_PROVIDED RECORDS_.

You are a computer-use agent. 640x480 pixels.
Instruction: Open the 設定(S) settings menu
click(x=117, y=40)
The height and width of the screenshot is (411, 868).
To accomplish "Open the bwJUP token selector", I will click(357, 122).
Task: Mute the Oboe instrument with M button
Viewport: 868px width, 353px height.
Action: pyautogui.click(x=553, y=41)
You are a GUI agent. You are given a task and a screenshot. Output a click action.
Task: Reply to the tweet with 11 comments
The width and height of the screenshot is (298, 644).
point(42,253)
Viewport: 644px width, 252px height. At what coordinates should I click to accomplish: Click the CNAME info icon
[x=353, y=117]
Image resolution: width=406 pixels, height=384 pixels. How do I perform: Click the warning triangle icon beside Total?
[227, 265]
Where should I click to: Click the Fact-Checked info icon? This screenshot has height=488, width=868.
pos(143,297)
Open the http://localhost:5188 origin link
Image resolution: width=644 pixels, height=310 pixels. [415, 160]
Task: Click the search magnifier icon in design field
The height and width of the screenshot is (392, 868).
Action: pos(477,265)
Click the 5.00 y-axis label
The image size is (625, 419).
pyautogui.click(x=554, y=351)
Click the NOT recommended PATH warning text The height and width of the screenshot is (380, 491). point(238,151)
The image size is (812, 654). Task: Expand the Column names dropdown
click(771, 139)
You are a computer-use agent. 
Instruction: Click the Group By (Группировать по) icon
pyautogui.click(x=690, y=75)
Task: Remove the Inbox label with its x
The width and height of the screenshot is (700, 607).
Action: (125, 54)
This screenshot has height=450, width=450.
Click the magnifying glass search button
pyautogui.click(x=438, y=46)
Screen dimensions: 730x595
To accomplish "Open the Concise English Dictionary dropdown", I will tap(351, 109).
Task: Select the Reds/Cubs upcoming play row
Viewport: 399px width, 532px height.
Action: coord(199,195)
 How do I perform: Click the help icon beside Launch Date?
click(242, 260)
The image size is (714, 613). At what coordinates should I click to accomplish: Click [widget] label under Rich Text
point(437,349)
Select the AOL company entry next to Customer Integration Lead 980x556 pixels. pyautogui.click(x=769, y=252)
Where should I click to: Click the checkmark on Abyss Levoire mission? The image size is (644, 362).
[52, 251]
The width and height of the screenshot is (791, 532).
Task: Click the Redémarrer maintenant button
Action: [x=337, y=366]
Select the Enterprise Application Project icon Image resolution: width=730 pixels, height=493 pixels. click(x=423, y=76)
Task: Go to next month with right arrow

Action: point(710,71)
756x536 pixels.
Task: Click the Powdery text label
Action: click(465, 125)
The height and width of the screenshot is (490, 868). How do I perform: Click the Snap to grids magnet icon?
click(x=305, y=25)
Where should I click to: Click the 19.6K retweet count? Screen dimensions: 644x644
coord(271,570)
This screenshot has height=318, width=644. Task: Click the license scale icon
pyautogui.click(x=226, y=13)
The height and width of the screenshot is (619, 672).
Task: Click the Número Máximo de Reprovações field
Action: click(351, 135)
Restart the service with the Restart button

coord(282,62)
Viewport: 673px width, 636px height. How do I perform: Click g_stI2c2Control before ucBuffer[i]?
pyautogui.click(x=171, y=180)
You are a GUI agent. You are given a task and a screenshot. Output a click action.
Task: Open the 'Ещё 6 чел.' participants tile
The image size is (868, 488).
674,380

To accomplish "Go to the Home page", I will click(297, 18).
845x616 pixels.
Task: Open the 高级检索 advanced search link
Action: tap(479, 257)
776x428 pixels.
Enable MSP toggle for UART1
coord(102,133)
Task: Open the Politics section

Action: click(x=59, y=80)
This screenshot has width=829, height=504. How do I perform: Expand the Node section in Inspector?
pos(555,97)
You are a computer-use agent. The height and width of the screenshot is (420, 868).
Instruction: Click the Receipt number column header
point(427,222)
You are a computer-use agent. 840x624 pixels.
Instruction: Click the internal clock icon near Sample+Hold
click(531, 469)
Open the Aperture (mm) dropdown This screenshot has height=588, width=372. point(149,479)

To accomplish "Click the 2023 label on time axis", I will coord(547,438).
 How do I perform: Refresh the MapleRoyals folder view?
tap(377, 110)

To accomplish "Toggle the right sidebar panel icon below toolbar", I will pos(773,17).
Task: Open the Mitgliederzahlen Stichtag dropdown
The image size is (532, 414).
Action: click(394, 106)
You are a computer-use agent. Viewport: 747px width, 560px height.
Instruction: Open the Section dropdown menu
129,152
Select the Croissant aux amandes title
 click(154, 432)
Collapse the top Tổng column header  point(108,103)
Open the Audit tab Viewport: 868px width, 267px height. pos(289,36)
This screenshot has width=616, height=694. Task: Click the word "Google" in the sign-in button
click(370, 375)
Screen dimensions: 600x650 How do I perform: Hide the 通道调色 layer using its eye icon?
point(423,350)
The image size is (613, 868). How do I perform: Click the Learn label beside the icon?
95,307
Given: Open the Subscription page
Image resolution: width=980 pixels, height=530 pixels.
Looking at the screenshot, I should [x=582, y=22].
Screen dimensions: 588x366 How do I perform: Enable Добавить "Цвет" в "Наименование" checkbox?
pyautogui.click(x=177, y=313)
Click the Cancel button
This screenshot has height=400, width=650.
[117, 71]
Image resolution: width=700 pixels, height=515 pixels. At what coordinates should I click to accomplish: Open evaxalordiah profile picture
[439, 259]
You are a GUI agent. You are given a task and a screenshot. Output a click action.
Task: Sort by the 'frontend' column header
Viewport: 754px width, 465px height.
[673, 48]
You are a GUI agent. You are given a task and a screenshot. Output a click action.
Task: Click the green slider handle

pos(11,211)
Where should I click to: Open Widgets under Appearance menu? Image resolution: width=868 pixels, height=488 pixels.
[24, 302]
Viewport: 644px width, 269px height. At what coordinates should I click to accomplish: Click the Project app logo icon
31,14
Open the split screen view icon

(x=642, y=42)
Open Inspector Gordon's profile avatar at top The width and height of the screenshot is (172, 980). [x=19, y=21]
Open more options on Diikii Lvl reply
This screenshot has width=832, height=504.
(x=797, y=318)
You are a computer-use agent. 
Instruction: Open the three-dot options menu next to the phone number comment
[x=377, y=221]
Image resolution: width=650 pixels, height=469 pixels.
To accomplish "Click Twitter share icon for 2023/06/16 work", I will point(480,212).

_WHAT YOU NEED TO DO_.
Repeat the data word for word.

_ANSWER_.
You are a computer-use agent. 640x480 pixels.
Instruction: Open the 設定(S) settings menu
click(x=117, y=40)
The height and width of the screenshot is (411, 868).
To accomplish "Open the bwJUP token selector", I will click(357, 122).
Task: Mute the Oboe instrument with M button
Viewport: 868px width, 353px height.
Action: pyautogui.click(x=553, y=41)
You are a GUI agent. You are given a task and a screenshot. Output a click action.
Task: Reply to the tweet with 11 comments
The width and height of the screenshot is (298, 644).
point(42,253)
Viewport: 644px width, 252px height. At what coordinates should I click to accomplish: Click the CNAME info icon
[x=353, y=117]
Image resolution: width=406 pixels, height=384 pixels. How do I perform: Click the warning triangle icon beside Total?
[227, 265]
Where should I click to: Click the Fact-Checked info icon? This screenshot has height=488, width=868.
pos(143,297)
Open the http://localhost:5188 origin link
Image resolution: width=644 pixels, height=310 pixels. [415, 160]
Task: Click the search magnifier icon in design field
The height and width of the screenshot is (392, 868).
Action: pos(477,265)
Click the 5.00 y-axis label
The image size is (625, 419).
pyautogui.click(x=554, y=351)
Click the NOT recommended PATH warning text The height and width of the screenshot is (380, 491). point(238,151)
The image size is (812, 654). Task: Expand the Column names dropdown
click(771, 139)
You are a computer-use agent. 
Instruction: Click the Group By (Группировать по) icon
pyautogui.click(x=690, y=75)
Task: Remove the Inbox label with its x
The width and height of the screenshot is (700, 607).
Action: (125, 54)
This screenshot has height=450, width=450.
Click the magnifying glass search button
pyautogui.click(x=438, y=46)
Screen dimensions: 730x595
To accomplish "Open the Concise English Dictionary dropdown", I will tap(351, 109).
Task: Select the Reds/Cubs upcoming play row
Viewport: 399px width, 532px height.
Action: coord(199,195)
 How do I perform: Click the help icon beside Launch Date?
click(242, 260)
The image size is (714, 613). At what coordinates should I click to accomplish: Click [widget] label under Rich Text
point(437,349)
Select the AOL company entry next to Customer Integration Lead 980x556 pixels. pyautogui.click(x=769, y=252)
Where should I click to: Click the checkmark on Abyss Levoire mission? The image size is (644, 362).
[52, 251]
The width and height of the screenshot is (791, 532).
Task: Click the Redémarrer maintenant button
Action: [x=337, y=366]
Select the Enterprise Application Project icon Image resolution: width=730 pixels, height=493 pixels. click(x=423, y=76)
Task: Go to next month with right arrow

Action: point(710,71)
756x536 pixels.
Task: Click the Powdery text label
Action: click(465, 125)
The height and width of the screenshot is (490, 868). How do I perform: Click the Snap to grids magnet icon?
click(x=305, y=25)
Where should I click to: Click the 19.6K retweet count? Screen dimensions: 644x644
coord(271,570)
This screenshot has height=318, width=644. Task: Click the license scale icon
pyautogui.click(x=226, y=13)
The height and width of the screenshot is (619, 672).
Task: Click the Número Máximo de Reprovações field
Action: click(351, 135)
Restart the service with the Restart button

coord(282,62)
Viewport: 673px width, 636px height. How do I perform: Click g_stI2c2Control before ucBuffer[i]?
pyautogui.click(x=171, y=180)
You are a GUI agent. You are given a task and a screenshot. Output a click action.
Task: Open the 'Ещё 6 чел.' participants tile
The image size is (868, 488).
674,380

To accomplish "Go to the Home page", I will click(297, 18).
845x616 pixels.
Task: Open the 高级检索 advanced search link
Action: tap(479, 257)
776x428 pixels.
Enable MSP toggle for UART1
coord(102,133)
Task: Open the Politics section

Action: click(x=59, y=80)
This screenshot has width=829, height=504. How do I perform: Expand the Node section in Inspector?
pos(555,97)
You are a computer-use agent. The height and width of the screenshot is (420, 868).
Instruction: Click the Receipt number column header
point(427,222)
You are a computer-use agent. 840x624 pixels.
Instruction: Click the internal clock icon near Sample+Hold
click(531, 469)
Open the Aperture (mm) dropdown This screenshot has height=588, width=372. point(149,479)

To accomplish "Click the 2023 label on time axis", I will coord(547,438).
 How do I perform: Refresh the MapleRoyals folder view?
tap(377, 110)

To accomplish "Toggle the right sidebar panel icon below toolbar", I will pos(773,17).
Task: Open the Mitgliederzahlen Stichtag dropdown
The image size is (532, 414).
Action: click(394, 106)
You are a computer-use agent. Viewport: 747px width, 560px height.
Instruction: Open the Section dropdown menu
129,152
Select the Croissant aux amandes title
 click(154, 432)
Collapse the top Tổng column header  point(108,103)
Open the Audit tab Viewport: 868px width, 267px height. pos(289,36)
This screenshot has width=616, height=694. Task: Click the word "Google" in the sign-in button
click(370, 375)
Screen dimensions: 600x650 How do I perform: Hide the 通道调色 layer using its eye icon?
point(423,350)
The image size is (613, 868). How do I perform: Click the Learn label beside the icon?
95,307
Given: Open the Subscription page
Image resolution: width=980 pixels, height=530 pixels.
Looking at the screenshot, I should [x=582, y=22].
Screen dimensions: 588x366 How do I perform: Enable Добавить "Цвет" в "Наименование" checkbox?
pyautogui.click(x=177, y=313)
Click the Cancel button
This screenshot has height=400, width=650.
[117, 71]
Image resolution: width=700 pixels, height=515 pixels. At what coordinates should I click to accomplish: Open evaxalordiah profile picture
[439, 259]
You are a GUI agent. You are given a task and a screenshot. Output a click action.
Task: Sort by the 'frontend' column header
Viewport: 754px width, 465px height.
[673, 48]
You are a GUI agent. You are given a task and a screenshot. Output a click action.
Task: Click the green slider handle

pos(11,211)
Where should I click to: Open Widgets under Appearance menu? Image resolution: width=868 pixels, height=488 pixels.
[24, 302]
Viewport: 644px width, 269px height. At what coordinates should I click to accomplish: Click the Project app logo icon
31,14
Open the split screen view icon

(x=642, y=42)
Open Inspector Gordon's profile avatar at top The width and height of the screenshot is (172, 980). [x=19, y=21]
Open more options on Diikii Lvl reply
This screenshot has width=832, height=504.
(x=797, y=318)
You are a computer-use agent. 
Instruction: Open the three-dot options menu next to the phone number comment
[x=377, y=221]
Image resolution: width=650 pixels, height=469 pixels.
To accomplish "Click Twitter share icon for 2023/06/16 work", I will point(480,212).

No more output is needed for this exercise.